44 minutes ago
Saturday, January 15, 2011
Yet another cake to add to my repertoire.
Don't be afraid of the black pepper and kosher salt in the recipe. It's a spicy cake, with allspice, ground ginger and cinnamon.
I added raisins and candied ginger to the batter and it was delicious.
The original recipe calls for a caramel glaze, but that's too rich for my blood. I am not an icing girl anyway, powdered sugar is all I ever need.
And I hope by now you own my favorite bundt pan. I have always hated baking cakes in a bundt, because they stick.

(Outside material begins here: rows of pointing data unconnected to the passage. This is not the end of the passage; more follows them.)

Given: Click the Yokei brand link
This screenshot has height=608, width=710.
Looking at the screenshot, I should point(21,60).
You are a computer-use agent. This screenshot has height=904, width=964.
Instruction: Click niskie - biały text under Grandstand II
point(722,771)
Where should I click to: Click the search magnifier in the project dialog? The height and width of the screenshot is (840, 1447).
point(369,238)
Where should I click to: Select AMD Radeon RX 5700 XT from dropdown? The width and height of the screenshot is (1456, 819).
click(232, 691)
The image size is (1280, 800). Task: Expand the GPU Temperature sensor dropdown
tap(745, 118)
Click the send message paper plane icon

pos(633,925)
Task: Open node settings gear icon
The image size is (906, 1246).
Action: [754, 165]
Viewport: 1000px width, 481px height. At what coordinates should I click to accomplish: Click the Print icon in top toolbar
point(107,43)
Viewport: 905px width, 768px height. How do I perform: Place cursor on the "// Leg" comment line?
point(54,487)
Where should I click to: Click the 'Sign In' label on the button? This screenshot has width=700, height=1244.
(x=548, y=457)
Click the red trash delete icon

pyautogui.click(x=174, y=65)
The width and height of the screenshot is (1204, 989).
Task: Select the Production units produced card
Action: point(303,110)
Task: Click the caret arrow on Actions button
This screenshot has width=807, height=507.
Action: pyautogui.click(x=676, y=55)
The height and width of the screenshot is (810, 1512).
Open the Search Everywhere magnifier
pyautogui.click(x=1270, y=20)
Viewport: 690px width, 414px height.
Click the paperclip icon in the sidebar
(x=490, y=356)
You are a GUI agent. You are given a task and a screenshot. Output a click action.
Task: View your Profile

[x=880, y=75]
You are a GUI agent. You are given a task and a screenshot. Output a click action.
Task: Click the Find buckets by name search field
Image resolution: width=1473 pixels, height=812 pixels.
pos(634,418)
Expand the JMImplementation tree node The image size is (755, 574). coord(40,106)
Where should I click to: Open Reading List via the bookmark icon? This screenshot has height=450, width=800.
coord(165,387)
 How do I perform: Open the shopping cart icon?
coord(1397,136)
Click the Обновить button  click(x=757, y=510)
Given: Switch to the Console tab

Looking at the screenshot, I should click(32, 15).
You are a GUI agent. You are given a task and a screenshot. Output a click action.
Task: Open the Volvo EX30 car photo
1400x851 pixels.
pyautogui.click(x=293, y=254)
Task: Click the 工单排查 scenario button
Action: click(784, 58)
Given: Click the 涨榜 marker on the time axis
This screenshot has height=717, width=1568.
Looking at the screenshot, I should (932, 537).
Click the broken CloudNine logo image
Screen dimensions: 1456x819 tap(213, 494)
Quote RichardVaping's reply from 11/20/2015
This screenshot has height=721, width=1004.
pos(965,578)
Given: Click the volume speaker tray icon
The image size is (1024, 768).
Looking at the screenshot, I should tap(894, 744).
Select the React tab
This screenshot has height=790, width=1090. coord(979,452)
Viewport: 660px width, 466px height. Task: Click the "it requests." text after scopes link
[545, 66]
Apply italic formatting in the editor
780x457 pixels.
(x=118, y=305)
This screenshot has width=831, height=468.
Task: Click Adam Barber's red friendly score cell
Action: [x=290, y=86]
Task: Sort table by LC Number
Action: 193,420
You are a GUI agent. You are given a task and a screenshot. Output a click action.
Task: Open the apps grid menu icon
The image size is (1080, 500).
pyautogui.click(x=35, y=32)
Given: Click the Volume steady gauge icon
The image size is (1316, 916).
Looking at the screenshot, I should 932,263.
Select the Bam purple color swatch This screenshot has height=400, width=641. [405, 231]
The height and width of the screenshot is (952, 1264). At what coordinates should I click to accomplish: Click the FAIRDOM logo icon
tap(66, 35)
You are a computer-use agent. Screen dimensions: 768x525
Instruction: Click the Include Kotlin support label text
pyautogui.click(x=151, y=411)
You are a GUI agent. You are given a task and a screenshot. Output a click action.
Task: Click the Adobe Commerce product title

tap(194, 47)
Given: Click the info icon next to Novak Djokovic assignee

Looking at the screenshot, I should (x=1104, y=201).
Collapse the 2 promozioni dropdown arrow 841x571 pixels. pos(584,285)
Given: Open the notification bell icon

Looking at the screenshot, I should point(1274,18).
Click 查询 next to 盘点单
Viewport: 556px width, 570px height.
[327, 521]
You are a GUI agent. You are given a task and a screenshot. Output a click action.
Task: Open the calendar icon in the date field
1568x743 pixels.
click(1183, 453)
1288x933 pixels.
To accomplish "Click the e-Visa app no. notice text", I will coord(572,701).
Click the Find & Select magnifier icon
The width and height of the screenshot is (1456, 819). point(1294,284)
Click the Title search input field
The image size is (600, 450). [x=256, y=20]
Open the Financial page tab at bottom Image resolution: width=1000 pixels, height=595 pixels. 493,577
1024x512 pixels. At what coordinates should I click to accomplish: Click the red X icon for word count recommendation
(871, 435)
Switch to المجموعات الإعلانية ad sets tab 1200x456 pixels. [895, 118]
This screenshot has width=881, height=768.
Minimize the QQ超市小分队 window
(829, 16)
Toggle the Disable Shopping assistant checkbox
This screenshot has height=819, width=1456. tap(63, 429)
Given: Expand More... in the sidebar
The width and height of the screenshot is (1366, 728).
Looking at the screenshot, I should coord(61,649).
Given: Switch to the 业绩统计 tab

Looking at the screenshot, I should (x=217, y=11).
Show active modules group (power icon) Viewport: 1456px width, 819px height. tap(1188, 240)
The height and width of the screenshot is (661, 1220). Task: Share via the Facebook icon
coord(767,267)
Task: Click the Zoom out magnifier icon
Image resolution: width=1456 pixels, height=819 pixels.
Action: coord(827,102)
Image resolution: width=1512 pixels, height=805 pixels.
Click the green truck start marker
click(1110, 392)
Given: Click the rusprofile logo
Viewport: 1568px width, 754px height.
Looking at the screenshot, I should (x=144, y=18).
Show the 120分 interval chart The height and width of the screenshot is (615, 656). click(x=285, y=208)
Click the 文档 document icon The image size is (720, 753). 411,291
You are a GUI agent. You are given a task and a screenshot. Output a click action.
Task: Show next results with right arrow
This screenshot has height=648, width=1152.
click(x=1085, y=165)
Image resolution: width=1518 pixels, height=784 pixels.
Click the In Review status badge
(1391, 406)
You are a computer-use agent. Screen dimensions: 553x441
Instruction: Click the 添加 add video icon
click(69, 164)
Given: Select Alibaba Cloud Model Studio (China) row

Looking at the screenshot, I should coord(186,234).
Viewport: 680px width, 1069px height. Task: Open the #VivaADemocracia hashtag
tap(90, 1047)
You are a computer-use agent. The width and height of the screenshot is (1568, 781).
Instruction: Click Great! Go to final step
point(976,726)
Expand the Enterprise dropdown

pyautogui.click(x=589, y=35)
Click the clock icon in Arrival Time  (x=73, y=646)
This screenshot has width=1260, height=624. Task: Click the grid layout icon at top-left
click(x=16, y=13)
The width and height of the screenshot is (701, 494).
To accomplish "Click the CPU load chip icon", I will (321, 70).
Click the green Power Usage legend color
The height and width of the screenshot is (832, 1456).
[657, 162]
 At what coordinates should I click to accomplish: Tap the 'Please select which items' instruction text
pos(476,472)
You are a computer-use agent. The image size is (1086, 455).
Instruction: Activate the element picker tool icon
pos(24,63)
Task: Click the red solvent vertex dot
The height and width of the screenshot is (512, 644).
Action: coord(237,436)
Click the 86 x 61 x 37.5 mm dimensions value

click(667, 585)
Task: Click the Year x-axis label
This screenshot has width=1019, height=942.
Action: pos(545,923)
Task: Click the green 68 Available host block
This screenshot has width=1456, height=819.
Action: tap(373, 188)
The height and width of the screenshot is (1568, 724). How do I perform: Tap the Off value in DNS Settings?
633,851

This pan is guaranteed success.
Applesauce Cake w/ Candied Ginger (adapted from Food52):
2 cups all-purpose flour
1 1/2 teaspoons baking soda
1 teaspoon kosher salt
1/4 teaspoon finely ground black pepper
2 teaspoons cinnamon
1 teaspoon ground ginger
1/4 teaspoon ground allspice
1/4 cup raisins
1/4 chopped candied ginger pieces
2 large eggs
1 cup sugar
1/2 cup light brown sugar
1 1/2 cups unsweetened (preferably homemade) applesauce
2/3 cup vegetable oil
1 teaspoon vanilla
Heat the oven to 350F and butter and flour a 12-cup Bundt pan. Sift together the flour, baking soda, salt, pepper and spices and set aside.
In a large mixing bowl, beat the eggs with both sugars until light. Mix in the applesauce, oil and vanilla until smooth.
Using a spatula, fold in the dry ingredients, being careful not to over-mix. Pour the batter into the prepared pan and bake for about 45 minutes, until a cake tester inserted in the center of the cake comes out clean. Cool the cake for 10 minutes and invert onto a plate.
Dust with powdered sugar. This cake gets better with age (like me!).